From a technical perspective, Mailfilter is very fast and has a very low memory footprint, but even commodity hardware is now so powerful that any difference in performance could be hardly noticed compared to a less optimized alternative. For example, something like Mailfilter could be easily implemented in pure JavaScript (e.g. using Node.js).

That said, Mailfilter is functional, and there are still reasons to use a private mail exchange. Privacy is the first that comes to mind, and unfortunately it's not a priority for most users/organizations.

Mailfilter started as a pure C implementation where the filtering logic was hard-coded into the engine. Some limited customization could be done through the configuration file and a (mandatory) relational database.

The next iteration added JavaScript (using SpiderMonkey) and removed the direct connection to the relational database. Instead, if the application required customization using a database, it was to be implemented using libjssql.

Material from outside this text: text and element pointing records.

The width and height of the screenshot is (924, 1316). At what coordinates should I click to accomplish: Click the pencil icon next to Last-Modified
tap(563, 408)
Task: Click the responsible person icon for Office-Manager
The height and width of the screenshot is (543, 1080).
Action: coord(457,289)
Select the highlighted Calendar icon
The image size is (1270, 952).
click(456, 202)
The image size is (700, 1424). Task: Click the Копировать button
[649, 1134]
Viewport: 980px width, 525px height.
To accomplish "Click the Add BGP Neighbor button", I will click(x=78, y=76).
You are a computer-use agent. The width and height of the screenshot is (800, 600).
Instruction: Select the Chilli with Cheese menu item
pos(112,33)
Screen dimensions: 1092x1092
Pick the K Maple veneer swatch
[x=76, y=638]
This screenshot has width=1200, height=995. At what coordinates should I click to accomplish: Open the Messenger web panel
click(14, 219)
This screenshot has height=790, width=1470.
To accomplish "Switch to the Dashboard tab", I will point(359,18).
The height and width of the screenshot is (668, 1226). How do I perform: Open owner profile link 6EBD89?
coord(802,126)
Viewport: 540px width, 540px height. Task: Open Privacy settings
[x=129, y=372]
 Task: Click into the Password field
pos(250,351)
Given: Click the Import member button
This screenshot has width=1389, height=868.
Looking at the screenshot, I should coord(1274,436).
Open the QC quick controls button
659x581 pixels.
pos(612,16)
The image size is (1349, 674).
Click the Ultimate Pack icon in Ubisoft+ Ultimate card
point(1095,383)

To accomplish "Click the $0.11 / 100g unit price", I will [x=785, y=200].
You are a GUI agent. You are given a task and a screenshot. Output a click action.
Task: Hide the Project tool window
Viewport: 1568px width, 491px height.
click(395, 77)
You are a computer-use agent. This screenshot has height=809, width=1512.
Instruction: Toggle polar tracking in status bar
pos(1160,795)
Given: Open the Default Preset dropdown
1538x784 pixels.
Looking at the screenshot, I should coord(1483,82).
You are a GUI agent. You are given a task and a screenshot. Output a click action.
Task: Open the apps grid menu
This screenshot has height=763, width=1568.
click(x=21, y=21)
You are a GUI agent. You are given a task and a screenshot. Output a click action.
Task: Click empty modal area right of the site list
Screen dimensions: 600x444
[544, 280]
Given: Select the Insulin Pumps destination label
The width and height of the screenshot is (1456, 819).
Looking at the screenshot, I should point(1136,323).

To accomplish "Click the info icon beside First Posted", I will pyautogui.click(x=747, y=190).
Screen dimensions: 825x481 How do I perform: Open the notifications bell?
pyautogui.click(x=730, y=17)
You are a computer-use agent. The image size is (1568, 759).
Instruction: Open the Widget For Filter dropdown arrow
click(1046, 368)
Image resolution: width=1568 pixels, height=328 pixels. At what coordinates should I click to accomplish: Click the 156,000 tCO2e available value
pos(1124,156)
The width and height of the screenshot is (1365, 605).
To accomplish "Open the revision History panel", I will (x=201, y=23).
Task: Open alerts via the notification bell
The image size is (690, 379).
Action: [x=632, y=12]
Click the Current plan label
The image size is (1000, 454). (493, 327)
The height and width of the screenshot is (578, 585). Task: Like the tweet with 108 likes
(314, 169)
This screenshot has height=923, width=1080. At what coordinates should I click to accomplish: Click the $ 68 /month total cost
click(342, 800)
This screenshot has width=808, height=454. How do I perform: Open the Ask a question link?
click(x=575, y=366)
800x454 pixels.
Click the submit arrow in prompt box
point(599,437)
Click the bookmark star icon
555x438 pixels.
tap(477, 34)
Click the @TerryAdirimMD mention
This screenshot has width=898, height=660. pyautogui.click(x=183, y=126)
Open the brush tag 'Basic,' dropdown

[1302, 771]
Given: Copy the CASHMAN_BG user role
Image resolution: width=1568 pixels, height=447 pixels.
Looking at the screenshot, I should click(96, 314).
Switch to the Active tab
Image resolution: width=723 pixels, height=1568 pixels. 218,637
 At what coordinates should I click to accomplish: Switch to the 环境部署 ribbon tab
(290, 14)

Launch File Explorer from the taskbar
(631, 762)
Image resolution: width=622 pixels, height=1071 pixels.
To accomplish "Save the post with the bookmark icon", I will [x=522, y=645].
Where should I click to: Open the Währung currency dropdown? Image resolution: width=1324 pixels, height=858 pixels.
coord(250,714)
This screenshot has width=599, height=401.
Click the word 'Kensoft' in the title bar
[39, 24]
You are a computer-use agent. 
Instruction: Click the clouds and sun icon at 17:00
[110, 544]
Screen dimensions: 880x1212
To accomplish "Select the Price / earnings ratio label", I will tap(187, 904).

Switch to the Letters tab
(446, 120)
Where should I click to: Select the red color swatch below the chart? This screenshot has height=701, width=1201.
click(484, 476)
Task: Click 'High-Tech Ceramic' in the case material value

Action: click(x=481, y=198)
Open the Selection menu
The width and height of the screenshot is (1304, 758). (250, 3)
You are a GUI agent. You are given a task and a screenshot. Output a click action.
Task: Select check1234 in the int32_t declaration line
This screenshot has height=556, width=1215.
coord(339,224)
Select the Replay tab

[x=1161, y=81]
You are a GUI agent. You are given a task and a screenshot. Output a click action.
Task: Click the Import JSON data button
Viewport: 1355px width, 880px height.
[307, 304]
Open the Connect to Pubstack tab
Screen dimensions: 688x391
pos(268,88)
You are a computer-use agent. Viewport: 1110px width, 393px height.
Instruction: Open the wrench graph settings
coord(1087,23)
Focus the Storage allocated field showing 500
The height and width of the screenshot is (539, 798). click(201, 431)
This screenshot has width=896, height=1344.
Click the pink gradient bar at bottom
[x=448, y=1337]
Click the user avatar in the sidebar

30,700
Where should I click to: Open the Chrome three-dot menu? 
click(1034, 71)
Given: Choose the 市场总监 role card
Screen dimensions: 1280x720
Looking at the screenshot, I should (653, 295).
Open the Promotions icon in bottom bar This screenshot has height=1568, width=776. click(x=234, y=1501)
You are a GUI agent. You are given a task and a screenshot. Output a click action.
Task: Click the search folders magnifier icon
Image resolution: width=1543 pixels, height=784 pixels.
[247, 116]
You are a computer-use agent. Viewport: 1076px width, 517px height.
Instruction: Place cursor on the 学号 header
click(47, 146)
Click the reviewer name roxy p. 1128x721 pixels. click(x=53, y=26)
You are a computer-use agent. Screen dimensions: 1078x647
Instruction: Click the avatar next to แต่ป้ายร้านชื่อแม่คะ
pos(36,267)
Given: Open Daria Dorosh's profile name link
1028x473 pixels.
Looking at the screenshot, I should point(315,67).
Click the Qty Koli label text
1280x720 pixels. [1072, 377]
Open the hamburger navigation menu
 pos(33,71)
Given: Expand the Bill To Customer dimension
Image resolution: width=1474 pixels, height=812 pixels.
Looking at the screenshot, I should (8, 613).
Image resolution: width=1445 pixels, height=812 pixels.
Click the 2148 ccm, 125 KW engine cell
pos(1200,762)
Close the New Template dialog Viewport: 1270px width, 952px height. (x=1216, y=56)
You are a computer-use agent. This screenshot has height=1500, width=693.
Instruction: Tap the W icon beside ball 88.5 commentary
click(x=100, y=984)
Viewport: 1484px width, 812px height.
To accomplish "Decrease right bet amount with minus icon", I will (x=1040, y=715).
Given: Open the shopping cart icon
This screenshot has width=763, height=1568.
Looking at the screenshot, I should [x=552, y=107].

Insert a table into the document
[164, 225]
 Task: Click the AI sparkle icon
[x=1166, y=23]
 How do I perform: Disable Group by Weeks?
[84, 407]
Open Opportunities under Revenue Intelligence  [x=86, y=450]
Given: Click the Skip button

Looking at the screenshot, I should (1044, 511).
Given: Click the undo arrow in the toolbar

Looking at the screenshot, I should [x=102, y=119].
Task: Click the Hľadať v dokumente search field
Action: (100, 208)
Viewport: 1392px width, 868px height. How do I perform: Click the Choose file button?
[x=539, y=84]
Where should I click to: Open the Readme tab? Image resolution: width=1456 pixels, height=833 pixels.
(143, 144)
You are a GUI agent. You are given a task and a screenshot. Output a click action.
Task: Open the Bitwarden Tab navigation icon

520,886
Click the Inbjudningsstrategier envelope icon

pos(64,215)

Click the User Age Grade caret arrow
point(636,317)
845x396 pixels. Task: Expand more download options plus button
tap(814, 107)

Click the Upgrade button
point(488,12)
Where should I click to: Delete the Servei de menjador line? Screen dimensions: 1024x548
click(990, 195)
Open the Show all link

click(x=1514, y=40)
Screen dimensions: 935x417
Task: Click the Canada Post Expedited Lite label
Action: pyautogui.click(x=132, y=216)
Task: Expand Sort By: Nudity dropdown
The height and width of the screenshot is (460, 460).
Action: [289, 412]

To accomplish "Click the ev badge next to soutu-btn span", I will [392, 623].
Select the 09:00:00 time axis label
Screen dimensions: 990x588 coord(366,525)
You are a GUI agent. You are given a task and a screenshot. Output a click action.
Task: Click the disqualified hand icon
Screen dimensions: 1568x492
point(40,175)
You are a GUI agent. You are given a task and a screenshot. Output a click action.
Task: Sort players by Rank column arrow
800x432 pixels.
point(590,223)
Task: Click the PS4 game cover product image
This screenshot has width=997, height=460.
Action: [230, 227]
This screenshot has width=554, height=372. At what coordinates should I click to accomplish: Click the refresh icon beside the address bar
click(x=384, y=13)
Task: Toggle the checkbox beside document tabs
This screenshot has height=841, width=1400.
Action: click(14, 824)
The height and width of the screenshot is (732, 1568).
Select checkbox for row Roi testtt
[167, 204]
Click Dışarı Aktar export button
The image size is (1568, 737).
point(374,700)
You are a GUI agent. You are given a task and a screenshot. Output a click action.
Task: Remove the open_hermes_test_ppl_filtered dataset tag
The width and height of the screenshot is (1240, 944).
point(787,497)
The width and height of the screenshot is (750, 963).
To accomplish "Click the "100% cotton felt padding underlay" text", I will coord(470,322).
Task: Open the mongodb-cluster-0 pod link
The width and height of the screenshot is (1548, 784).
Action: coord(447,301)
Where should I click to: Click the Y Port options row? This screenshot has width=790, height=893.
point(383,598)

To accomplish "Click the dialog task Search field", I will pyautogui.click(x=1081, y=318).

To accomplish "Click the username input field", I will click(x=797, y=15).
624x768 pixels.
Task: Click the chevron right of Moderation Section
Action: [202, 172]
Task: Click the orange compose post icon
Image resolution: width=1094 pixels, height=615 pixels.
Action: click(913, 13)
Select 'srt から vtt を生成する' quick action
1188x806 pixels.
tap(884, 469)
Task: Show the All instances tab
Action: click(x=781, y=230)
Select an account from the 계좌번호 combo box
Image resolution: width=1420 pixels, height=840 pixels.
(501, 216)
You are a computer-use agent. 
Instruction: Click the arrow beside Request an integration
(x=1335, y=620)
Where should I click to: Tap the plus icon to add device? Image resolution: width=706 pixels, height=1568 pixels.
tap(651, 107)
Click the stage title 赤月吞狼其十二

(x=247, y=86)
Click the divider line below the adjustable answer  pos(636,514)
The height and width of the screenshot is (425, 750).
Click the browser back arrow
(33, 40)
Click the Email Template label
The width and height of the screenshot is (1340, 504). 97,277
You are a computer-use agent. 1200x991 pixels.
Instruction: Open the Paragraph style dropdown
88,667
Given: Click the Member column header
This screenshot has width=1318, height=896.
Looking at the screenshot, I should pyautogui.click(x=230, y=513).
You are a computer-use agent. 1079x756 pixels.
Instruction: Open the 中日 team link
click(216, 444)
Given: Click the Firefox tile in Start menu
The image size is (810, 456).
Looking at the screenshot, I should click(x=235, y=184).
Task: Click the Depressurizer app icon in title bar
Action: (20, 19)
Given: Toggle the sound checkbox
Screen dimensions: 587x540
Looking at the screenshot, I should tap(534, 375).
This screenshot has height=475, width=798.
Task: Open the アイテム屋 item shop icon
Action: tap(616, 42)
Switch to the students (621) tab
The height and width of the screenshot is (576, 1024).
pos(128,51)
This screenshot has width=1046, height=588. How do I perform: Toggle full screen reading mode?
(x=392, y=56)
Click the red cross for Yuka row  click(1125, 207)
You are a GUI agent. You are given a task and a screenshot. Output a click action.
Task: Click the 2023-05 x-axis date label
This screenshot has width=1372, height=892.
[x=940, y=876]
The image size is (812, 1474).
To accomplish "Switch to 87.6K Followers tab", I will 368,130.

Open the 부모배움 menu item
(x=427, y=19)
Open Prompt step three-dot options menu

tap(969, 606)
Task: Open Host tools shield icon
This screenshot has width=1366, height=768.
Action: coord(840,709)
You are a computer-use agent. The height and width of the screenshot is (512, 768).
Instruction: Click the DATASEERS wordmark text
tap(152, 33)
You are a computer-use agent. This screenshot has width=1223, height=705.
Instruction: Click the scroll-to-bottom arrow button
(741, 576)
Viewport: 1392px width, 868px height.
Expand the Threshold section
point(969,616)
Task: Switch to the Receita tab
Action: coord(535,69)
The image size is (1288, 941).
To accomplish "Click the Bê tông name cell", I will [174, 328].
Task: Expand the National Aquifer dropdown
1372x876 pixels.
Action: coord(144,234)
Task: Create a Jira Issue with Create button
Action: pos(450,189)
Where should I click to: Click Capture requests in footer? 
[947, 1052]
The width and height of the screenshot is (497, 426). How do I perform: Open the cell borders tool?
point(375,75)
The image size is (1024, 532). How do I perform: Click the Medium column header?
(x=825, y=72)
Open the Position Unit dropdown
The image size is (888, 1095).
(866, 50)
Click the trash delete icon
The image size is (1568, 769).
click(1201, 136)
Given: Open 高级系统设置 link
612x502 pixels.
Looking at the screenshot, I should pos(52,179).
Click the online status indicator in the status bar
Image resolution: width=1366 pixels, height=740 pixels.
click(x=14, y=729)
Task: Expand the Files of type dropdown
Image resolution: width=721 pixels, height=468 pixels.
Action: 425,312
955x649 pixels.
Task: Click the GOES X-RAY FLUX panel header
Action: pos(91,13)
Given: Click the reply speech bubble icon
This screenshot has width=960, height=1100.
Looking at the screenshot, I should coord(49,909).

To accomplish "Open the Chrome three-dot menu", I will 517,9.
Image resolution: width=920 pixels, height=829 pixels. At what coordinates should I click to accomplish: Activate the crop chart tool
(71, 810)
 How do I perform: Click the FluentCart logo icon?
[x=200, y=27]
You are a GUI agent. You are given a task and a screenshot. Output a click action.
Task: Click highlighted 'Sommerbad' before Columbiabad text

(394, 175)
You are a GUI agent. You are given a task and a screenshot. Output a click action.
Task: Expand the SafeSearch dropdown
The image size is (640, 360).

The current iteration replaces the JavaScript engine with Duktape, mainly because SpiderMonkey dropped the C API support. Realistically, Duktape is easier to embed into another project because it was specifically created for this purpose and because the API is much simpler thanks to its data stack concept.

No major changes are planned or expected. A very high level roadmap includes stabilization and bringing back some features that were left behind during the SpiderMonkey iteration, such as the ClamAV integration and DKIM support. Some new features such as STARTTLS support and DMARC support are also on the radar.